TO DO: Only one number is wanted here: how many lines of the data hold "label".

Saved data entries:

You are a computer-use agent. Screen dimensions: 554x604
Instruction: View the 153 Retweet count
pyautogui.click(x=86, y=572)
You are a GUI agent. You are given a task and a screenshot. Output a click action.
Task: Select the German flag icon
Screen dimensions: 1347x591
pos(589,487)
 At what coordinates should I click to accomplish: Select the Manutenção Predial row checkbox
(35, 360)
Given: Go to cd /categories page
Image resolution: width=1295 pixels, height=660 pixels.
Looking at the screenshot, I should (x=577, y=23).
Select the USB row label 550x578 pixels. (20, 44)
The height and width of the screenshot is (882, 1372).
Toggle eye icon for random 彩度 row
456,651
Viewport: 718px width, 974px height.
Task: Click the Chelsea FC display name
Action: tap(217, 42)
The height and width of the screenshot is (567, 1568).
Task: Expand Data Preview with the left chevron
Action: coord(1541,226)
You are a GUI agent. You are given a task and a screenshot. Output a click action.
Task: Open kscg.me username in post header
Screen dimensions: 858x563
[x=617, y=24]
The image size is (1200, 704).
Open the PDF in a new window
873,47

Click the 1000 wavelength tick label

YOUR RESPONSE: 2